Every jingoistic throwback pun to a war that none of us fought and to a history that most people misremember contributed to 100,000 people dead, ever ‘Eat Out to Help Out’ promo plastered on a tabloid front-page, every syllable uttered by political hyena Matt Chorley played its part, every Rod Liddle column, every Fraser Nelson quote, every Sarah Vine column oscillating between bafflement at government policy and insidery snideness, every story that poured more shame on celebrities and influencers than the government that got us here shares a piece of the blame.

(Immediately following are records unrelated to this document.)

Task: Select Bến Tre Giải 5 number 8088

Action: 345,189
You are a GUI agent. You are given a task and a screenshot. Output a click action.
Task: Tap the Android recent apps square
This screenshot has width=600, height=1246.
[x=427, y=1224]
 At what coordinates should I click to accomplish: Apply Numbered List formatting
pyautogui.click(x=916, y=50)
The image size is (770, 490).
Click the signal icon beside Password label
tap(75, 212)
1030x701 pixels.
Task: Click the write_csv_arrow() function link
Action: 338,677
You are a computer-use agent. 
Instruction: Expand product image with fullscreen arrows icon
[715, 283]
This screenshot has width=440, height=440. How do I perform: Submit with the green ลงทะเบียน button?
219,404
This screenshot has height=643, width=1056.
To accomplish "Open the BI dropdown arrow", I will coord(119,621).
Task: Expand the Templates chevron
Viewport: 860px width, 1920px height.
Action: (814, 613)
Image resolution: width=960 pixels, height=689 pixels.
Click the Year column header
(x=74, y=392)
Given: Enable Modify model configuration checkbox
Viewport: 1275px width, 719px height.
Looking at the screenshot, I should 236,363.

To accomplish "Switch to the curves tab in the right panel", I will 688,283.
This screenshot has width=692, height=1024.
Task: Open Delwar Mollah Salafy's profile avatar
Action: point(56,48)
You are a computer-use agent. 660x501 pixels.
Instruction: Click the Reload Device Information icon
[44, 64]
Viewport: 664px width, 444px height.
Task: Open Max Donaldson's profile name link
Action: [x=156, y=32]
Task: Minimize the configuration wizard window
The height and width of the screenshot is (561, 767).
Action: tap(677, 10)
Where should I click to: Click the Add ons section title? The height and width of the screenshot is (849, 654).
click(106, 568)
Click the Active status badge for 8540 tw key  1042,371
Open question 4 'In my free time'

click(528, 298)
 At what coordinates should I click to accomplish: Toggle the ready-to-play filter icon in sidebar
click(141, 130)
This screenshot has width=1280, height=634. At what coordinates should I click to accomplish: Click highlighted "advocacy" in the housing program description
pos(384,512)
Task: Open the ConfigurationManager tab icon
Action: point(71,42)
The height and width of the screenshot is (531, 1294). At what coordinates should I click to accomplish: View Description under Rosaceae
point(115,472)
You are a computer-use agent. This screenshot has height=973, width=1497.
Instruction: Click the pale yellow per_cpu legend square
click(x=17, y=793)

And the tellers of truth to power? How many of them are calling for Boris Johnson to resign? How many editors using their front pages and their columns and their investigative reporters to put sustained and serious pressure on a government of incompetents, liars, and crooks? How many are honestly dissecting the piss poor parody of opposition offered by Sir Keir Starmer and his front-bench of boil-in-the-bag Blairites?
Later in yesterday’s edition of PM came the second segment that left me shaking my head with tears in my eyes. It was an interview with a father about his wife who died of Covid-19 aged 50. He was joined by his eldest son in remembering the beauty, kindness and compassion of a woman who should not have died. A sentence in Evan Davis’ introduction that made me angry:
“Her youngest son brought Covid back from school and passed it on to her…”
The boy wasn’t to blame, but that framing — lazily rather than maliciously done — makes it sound as though he is. There have been many, many chin-stroking debates and over-heated monologues on talk radio stations about why the government sent children back into schools and whether schools are safe or not.
When Gavin Williamson — Frank Spencer with a House of Cards boxset — is next on the radio or TV and spouts his practised line, “Schools are safe,” he should have the names and fates of people who have died after Covid-19 came home like a crumpled letter in a kid’s school bag recounted to him rather than some carefully constructed ‘gotcha’ question that he’ll just duck and evade.
Like so many of the sociopaths and charlatans that have occupied the office of Prime Minister before him, Boris Johnson assured us yesterday that “lessons will be learned” and that an inquiry will get to the bottom of how 100,000 people died on his watch, needlessly, senselessly, tragically. But governments choose the lessons they learn and they are never the ones that end with the guilty in jail and justice for those who have suffered.
No, the lesson that Boris Johnson will ‘learn’ is the same one that Tony Blair, George W. Bush, Peter Mandelson, Alastair Campbell and so many others took away from their time wrecking the world — stick around long enough and people will forget. Today, after the counter ticked over to over 100,000 people dead, it seems unfeasible that Boris Johnson will get away with it, but he will. Why? Because we live in a world where Henry Kissinger remains not dead, Tony Blair was a peace envoy, George W. Bush is now a ‘respected elder statesman’, and Alastair Campbell lectures people on mental health.